The International Development Committee published its Sixth Report of Session 2022–23, Aid Spending in the UK, (HC 898) on 2 March 2023. The Government response was received on 2 May 2023 and is appended below.

Appendix: Letter from Rt Hon John Glen MP, Chief Secretary to the Treasury 1 May 2023

Dear Sarah,


1. Thank you for your report on ‘Aid spending in the UK’ summarising the International Development Committee (IDC) inquiry into the topic. I commend your committee’s valuable work examining UK ODA and am grateful to have had the opportunity to provide evidence alongside the Minister for Development and Africa and Minister for Immigration on 8 February. I am responding on behalf of HM Government to the IDC’s recommendation, directed to HM Treasury, which I cannot accept as it is not affordable in current highly challenging economic and fiscal context:

“To guarantee that the FCDO can plan and deliver support for people living in the world’s poorest countries, to ensure that any future Home Office raids on the ODA budget are supplementary to FCDO expenditure on development and to comply with the spirit of the OECD Development Assistance Committee rules, HM Treasury must ring-fence the equivalent of 0.5% GNJ in the ODA budget for expenditure on development assistance delivered outside the UK from 1 April 2023.”

2. However, I recognise the IDC’s concern with potential impacts of ODA spending in the UK on our international objectives, which this recommendation is intended to address, and want to set out the Government’s approach to mitigating them.

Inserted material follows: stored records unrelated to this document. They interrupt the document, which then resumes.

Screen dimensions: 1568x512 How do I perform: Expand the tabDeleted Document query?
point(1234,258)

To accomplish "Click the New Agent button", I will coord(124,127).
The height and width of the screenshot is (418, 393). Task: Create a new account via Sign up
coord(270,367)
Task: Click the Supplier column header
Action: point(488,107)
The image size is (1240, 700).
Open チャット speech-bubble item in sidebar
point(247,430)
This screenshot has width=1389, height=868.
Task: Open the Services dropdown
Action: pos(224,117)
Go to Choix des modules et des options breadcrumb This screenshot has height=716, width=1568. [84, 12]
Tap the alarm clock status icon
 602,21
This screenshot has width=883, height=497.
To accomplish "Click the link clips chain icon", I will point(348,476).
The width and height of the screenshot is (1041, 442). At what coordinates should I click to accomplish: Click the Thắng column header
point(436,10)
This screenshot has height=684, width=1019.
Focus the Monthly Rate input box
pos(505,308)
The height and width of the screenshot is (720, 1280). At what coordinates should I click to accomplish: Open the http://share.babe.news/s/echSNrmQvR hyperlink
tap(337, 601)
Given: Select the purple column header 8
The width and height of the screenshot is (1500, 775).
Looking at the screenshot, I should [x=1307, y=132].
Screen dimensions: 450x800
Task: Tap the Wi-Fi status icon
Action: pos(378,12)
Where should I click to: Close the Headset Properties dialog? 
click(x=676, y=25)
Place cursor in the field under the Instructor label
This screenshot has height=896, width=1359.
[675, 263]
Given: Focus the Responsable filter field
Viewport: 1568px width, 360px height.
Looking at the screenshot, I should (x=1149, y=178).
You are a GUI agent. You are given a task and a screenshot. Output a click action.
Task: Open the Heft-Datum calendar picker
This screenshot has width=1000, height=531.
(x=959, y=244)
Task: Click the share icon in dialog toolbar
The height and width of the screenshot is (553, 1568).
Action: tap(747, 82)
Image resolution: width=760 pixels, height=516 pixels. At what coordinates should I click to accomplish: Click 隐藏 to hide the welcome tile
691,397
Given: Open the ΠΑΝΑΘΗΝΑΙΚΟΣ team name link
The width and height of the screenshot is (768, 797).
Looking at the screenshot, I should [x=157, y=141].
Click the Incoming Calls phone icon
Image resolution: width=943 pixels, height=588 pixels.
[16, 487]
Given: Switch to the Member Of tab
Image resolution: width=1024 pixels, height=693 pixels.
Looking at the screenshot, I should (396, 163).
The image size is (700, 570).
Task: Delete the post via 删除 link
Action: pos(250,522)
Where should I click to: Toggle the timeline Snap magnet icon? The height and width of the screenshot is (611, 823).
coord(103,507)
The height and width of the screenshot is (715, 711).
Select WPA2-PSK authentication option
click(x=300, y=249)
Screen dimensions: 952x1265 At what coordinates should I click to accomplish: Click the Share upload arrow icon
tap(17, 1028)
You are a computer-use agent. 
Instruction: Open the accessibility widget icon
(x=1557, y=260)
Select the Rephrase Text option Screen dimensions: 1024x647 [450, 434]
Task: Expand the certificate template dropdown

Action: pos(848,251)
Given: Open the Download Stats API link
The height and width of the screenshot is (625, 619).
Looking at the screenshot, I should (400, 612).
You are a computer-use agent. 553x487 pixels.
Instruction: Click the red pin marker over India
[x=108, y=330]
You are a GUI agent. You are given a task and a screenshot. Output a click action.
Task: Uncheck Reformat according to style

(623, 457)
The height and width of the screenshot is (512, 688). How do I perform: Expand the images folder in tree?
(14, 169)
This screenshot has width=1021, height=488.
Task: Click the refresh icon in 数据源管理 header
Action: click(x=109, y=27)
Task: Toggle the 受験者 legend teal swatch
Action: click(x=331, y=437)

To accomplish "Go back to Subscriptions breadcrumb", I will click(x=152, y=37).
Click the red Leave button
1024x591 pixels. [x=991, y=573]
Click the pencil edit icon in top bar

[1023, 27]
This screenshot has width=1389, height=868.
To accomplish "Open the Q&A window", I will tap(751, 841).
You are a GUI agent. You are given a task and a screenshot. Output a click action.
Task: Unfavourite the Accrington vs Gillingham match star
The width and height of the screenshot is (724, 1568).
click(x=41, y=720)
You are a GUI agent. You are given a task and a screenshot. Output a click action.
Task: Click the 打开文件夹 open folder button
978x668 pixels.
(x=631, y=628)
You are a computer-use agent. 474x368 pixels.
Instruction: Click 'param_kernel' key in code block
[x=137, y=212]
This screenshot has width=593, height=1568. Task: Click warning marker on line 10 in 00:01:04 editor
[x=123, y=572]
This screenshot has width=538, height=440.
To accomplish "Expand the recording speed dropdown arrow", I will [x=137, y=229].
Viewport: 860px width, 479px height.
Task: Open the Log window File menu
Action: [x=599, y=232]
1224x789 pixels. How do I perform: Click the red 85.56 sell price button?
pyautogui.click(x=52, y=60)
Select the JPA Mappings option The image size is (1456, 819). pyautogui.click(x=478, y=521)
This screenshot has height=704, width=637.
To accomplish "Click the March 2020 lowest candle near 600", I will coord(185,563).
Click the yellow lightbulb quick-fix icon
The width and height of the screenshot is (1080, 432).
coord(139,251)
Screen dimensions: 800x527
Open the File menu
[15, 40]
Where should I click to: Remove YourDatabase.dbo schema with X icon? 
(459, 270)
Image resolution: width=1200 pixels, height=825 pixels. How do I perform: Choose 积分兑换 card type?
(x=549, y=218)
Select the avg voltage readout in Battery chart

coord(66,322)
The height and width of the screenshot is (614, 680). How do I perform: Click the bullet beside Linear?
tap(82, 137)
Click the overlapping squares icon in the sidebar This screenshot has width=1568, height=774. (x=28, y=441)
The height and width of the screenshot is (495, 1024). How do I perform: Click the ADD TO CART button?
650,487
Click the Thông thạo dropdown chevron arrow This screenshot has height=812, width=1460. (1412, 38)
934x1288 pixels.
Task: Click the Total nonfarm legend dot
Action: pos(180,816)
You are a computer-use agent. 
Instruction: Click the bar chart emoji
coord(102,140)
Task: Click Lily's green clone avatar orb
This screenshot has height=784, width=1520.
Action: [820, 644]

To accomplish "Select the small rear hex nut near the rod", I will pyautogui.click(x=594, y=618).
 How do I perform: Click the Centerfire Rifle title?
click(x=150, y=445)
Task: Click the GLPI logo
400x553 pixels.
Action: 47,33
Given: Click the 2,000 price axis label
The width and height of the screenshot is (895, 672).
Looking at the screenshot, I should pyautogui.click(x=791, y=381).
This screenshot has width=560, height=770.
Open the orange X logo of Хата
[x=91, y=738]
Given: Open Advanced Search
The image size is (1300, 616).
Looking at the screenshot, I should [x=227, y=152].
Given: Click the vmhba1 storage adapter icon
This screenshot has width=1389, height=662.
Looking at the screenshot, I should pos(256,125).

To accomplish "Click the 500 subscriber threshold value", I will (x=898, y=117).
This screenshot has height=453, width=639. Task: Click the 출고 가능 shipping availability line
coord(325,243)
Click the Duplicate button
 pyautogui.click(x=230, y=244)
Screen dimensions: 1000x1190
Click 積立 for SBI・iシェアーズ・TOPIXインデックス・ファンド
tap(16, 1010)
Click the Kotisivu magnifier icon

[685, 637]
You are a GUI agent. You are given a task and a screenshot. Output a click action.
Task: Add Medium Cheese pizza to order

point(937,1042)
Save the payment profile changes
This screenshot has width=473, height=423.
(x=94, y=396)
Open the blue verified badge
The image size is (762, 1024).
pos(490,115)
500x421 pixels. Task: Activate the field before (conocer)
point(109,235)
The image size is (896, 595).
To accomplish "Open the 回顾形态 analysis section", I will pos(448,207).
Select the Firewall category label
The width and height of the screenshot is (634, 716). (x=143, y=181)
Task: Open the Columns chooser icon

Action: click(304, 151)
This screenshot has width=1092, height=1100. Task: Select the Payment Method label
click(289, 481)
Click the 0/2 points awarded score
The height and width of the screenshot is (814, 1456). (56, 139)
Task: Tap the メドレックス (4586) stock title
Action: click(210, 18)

3. The UK remains a champion for the international development agenda and a major donor globally. In 2022 the UK was the third largest development donor in the G7 as a percentage of Gross National Income (GNI), spending nearly £12.8 billion on aid. UK ODA, together with our business, trade, civil society, research and technology expertise, continues to support some of the world’s most vulnerable people and contributes to our prosperity and security by addressing key global challenges and strengthening our international partnerships.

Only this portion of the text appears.